1 The Dust Bowl is a kind of tornado.
2 Rainfall is scarce in the Great Plains.
3 Forests are the natural vegetation of the area.
4 Dust storms are created by the cutting of the trees.
5 In the 1930s many farmers had to leave their land because of dust storms.
6 Route 66 is the main road from Chicago to Los Angeles.
7 It is connected to the farmers' migration to California in the 1930s.
8 It is considered part of America's history.

The Dust Bowl
The Dust Bowl was a part of the Great Plains region of the southwestern United States. Much of the soil there had been damaged by wind and rain, and many severe dust storms occurred. The soil in this area was subjected to water and wind damage because the protective cover of vegetation was impaired or destroyed through poor farming practices and the grazing of too many animals.

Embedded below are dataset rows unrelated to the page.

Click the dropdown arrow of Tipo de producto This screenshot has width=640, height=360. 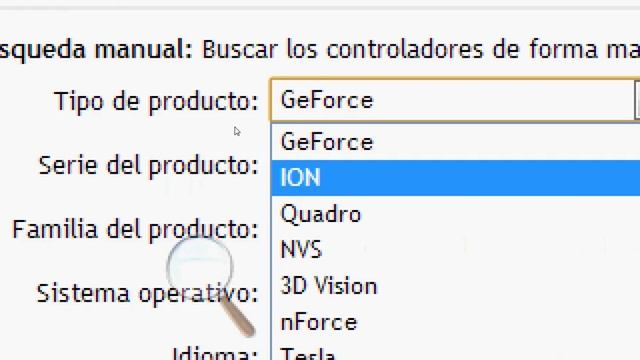pyautogui.click(x=637, y=100)
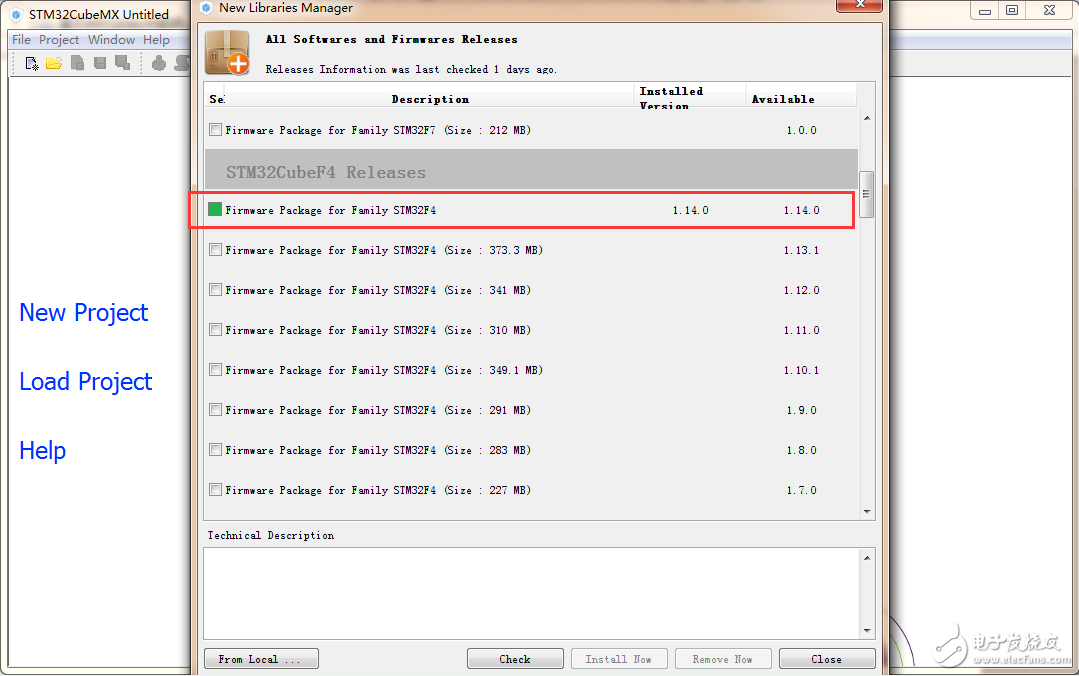Open the Load Project folder icon
Image resolution: width=1079 pixels, height=676 pixels.
[54, 63]
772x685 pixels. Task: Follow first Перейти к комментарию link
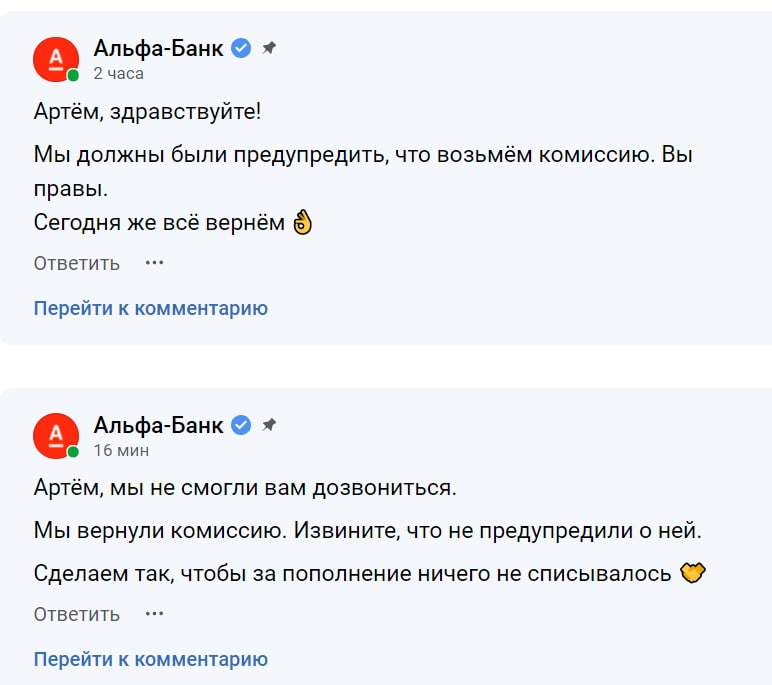(151, 308)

The area included parts of Texas, New Mexico, Colorado, Kansas and Oklahoma. Rainfall has always been scanty in this region. When rain does fall, it is usually accompanied by strong winds. The temperature rises or falls rapidly. The natural vegetation of the area is short grass, which furnish good grazing for animals, and also helps to keep the soil from washing or blowing away.

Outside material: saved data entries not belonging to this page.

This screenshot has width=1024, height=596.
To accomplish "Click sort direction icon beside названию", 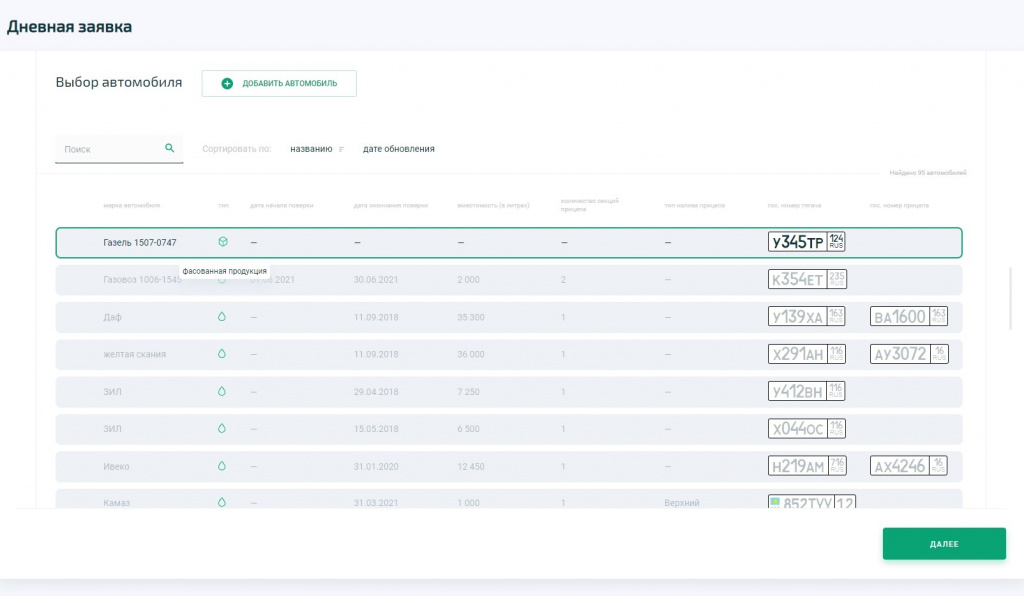I will click(x=341, y=149).
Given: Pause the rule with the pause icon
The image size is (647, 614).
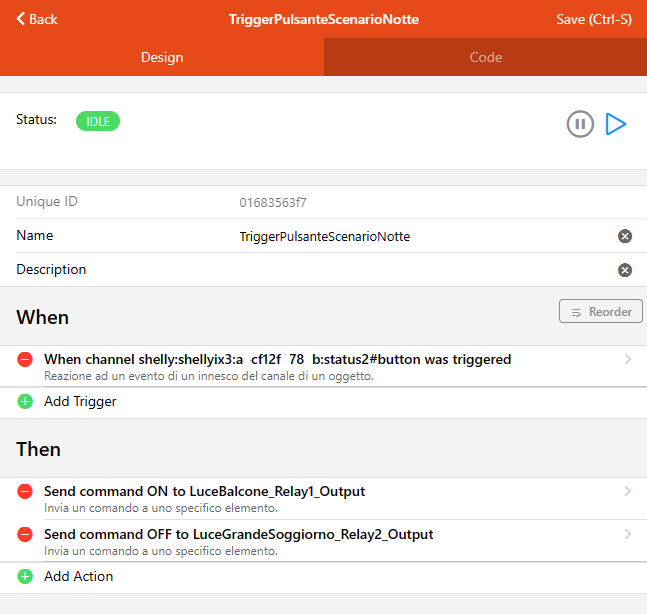Looking at the screenshot, I should pos(580,124).
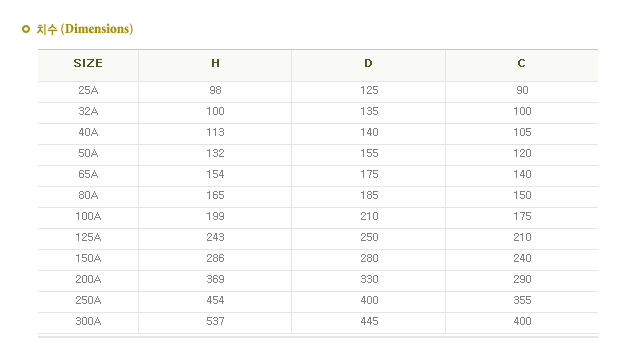Click C value 355 for 250A
Image resolution: width=623 pixels, height=362 pixels.
(522, 300)
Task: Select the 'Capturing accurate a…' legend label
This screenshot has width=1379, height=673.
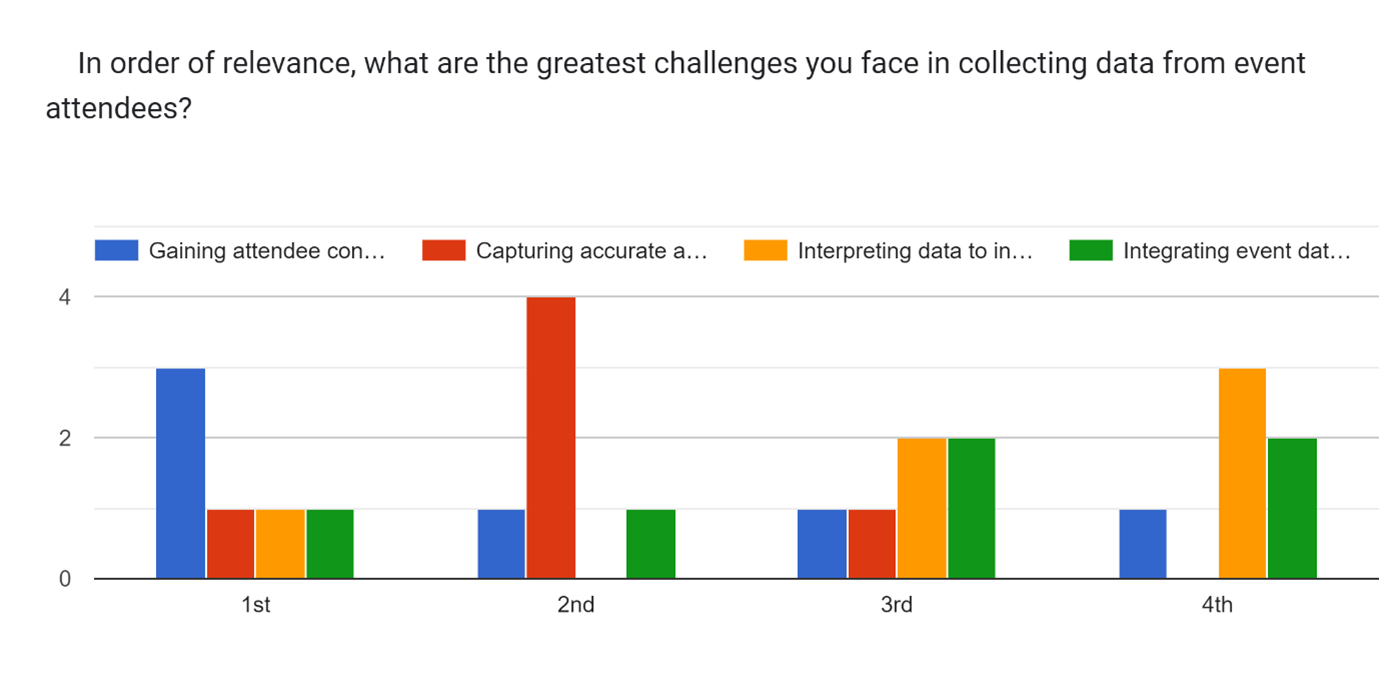Action: click(x=591, y=251)
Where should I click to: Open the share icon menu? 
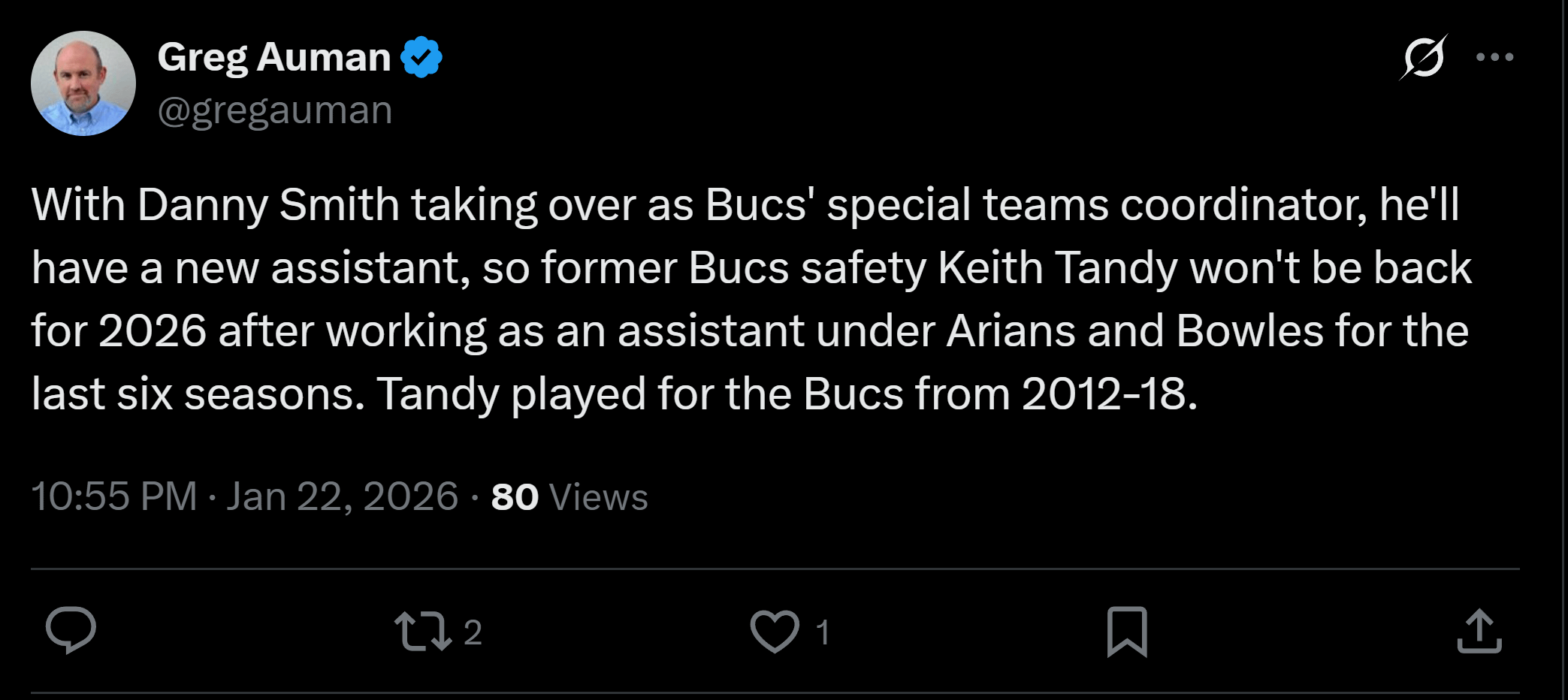tap(1479, 631)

Much of the Dust Bowl was sown in wheat during World War I, to meet the great demand for this grain. The wheat, as then grown, did not adequately protect the ground from winds, and the soil began to drift.
The most severe dust storms began in the Dust Bowl in the early 1930s. In 1934 great curtains of dust were carried clear across the continent to the Atlantic coast and far out into the Gulf of Mexico. During such a storm it was impossible to see for more than a few feet, and some persons in the area wore masks to protect throat and lungs. Farmhouses were sometimes nearly hidden behind drifts of dust. Many farm families left the region.

(Abridged from The World Book Encyclopedia, vol. 4, by Field Enterprises Educational Corporation, Chicago, Ill.,1963.)

Route 66
Fabled Route 66 is the only road that has become a national monument in the United States (1994). Crossing eight states and three time zones, Mother Road, as John Steinbeck called it in his novel The Grapes of Wrath, linked Chicago, Illinois to Los Angeles, California.
J. Steinbeck's novel, and the 1940 film version, served to immortalize Route 66 in the American consciousness. An estimated 210,000 people migrated to California to escape the despair of the Dust Bowl. Along its 2,248 miles travelled the hopes of a generation of poor farmers who regarded this road as the road to the 'American Dream'.
The highway was started in the 1920s, when road traffic was growing. It was completed in 1938. It entered a period of slow decline in the 1970s and was finally replaced by the Interstate road in 1984. In about ten years a whole landscape disappeared. Along its surviving parts you can see the remains of a whole age: rusty old cars, faded signs, useless machines, and abandoned motels, shops and gas stations.